Ecrivain et disquaire français, Nicolas Fily explore pour nous l’univers d'un musicien résolument défricheur: Don Cherry, trompettiste et multi-instrumentiste américain né en 1936. Le titre de sa biographie, "Don Cherry, le petit prince du free" fait référence au célèbre livre d'Antoine de Saint-Exupéry qui trônait sur la table de chevet du trompettiste.
La planète Don Cherry
Le système solaire du jazz moderne a ses étoiles et ses planètes. Les étoiles sont Ornette Coleman, John Coltrane, Sonny Rollins, Steve Lacy, Pharoah Sanders, plutôt des saxophonistes, stars immortelles. Un système qui s'équilibre avec des planètes majeures comme Don Cherry, parfois moins visibles en orbite pendant un temps, mais indispensables car elles reflètent cette lumière, la colorent, la font vivre.
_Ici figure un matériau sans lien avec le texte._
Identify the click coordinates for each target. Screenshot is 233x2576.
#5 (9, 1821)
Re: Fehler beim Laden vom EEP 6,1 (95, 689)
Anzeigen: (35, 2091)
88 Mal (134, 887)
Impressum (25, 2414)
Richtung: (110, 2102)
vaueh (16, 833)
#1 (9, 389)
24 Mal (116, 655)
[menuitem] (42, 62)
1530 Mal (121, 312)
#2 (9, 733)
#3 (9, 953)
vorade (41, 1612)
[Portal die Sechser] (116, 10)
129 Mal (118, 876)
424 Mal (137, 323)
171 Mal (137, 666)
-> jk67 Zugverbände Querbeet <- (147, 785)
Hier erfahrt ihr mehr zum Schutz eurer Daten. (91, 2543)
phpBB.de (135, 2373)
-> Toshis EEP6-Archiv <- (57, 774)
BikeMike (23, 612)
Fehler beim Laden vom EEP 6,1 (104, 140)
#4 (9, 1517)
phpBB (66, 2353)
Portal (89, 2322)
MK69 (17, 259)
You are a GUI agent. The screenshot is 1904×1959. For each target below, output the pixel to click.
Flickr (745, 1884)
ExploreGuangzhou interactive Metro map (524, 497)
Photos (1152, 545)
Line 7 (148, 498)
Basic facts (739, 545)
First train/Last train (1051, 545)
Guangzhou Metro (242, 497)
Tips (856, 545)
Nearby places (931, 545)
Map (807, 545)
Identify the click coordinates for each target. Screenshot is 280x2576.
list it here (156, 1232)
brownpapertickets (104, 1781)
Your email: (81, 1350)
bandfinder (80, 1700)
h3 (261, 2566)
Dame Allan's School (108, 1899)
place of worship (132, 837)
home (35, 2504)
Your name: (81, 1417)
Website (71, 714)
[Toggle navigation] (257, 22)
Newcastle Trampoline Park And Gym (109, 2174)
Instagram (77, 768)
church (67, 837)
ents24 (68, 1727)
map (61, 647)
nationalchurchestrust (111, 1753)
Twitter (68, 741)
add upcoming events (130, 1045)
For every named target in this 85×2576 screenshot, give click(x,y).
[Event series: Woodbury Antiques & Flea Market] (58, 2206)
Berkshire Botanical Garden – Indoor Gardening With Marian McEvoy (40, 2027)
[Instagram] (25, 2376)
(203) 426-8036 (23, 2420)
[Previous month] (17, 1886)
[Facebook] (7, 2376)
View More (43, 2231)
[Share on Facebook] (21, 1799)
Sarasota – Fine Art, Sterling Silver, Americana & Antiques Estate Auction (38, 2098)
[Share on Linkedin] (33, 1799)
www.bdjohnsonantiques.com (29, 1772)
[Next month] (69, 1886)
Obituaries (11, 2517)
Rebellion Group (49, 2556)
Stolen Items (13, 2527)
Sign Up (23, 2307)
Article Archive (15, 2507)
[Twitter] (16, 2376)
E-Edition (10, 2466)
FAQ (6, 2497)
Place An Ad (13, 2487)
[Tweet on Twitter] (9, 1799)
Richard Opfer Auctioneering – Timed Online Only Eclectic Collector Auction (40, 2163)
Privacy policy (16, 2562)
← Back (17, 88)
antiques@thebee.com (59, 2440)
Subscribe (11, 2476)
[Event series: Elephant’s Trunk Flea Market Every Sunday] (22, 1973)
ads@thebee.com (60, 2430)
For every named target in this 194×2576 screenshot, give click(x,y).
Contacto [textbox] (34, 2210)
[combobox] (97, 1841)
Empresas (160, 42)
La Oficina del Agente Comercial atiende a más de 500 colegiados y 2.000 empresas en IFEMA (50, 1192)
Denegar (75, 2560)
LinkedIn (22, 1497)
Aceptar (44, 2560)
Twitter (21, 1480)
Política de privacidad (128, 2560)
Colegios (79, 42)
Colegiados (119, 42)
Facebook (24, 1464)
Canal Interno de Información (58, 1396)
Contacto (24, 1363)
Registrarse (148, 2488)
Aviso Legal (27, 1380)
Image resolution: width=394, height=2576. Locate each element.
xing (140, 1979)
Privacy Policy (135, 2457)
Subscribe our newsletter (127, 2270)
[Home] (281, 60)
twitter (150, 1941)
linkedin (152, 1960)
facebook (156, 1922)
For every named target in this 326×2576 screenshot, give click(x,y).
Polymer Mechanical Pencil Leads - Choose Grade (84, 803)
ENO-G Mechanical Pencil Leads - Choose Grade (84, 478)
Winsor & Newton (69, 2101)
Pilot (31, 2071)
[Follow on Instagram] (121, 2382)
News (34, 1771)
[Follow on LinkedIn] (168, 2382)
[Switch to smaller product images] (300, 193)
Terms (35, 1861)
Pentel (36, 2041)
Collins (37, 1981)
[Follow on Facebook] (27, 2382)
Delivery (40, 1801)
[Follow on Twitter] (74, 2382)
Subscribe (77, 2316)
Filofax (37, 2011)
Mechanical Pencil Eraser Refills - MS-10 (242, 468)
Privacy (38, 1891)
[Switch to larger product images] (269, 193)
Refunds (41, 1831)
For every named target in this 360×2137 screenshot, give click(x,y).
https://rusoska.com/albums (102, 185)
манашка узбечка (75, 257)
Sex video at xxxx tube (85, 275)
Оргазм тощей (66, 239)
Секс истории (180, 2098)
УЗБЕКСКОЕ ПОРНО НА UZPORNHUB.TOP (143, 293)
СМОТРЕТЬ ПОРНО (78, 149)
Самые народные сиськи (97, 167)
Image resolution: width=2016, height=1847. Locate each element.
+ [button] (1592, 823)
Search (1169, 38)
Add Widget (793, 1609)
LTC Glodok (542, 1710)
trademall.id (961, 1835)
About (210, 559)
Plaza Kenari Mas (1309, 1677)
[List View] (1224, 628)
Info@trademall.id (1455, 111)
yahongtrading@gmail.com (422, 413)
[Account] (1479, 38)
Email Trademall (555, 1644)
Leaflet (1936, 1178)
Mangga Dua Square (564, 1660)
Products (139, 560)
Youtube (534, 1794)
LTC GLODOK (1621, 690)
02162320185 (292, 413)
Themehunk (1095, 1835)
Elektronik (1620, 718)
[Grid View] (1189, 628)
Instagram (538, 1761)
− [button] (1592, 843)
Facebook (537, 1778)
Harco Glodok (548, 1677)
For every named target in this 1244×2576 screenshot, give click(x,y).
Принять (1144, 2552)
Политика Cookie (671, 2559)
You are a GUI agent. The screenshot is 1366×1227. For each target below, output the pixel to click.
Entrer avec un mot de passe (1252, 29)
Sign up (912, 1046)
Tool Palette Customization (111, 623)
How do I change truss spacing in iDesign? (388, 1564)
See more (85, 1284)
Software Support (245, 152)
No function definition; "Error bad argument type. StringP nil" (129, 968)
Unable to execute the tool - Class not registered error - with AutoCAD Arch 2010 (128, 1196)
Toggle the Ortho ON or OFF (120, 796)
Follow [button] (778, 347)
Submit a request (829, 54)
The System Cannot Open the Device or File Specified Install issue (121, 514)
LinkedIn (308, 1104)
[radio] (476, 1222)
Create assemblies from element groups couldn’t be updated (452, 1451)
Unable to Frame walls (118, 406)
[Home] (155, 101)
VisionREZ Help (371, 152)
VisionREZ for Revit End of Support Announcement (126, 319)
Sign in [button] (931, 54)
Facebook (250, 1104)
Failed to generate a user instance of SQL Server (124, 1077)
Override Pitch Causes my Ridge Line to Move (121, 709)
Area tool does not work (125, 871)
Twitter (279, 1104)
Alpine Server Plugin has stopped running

Dans le prolongement d’un premier ouvrage consacré à John Coltrane en 2019 chez le même éditeur, Nicolas Fily a choisi de poursuivre avec Don Cherry, en prenant comme point de départ "The Avant-Garde" (Atlantic), disque-révélation qui les réunit en 1966. Dès les années 1950, Don Cherry pose les bases de cette "new thing" - qui deviendra le "free" – et qu’il ne cessera d’explorer aux côtés des plus grands créateurs de musique improvisée, à une époque où innover est plus important que distraire.
Tout ceci n'est que la suite logique du bebop précédé par le swing, le New-Orleans, le blues ... On entend ses maîtres dans le jeu de Don Cherry, mais innover, c'est s'affranchir de ses mentors sans les renier. Nicolas Fily nous propose un discours historique parfaitement architecturé et lisible, enrichi d'anecdotes souvent drôles, et de références musicales qui nous renvoient vers YouTube ou vers sa playlist Spotify, que ce disquaire passionné a assemblée à notre intention. Précieux fil d'Ariane.
Cap sur l’Europe
Ainsi, nos mémoires se cultivent de son et de biographie simultanément; les rencontres, les collaborations, les liens, les amitiés, les périples sont accompagnés d'une musique qui émeut autant par son écoute que par son histoire. L'auteur talonne sans relâche l'inspiration de Don Cherry, qui le pousse hors de son pays natal, trop ségrégationniste, vers une Europe plus ouverte et rémunératrice.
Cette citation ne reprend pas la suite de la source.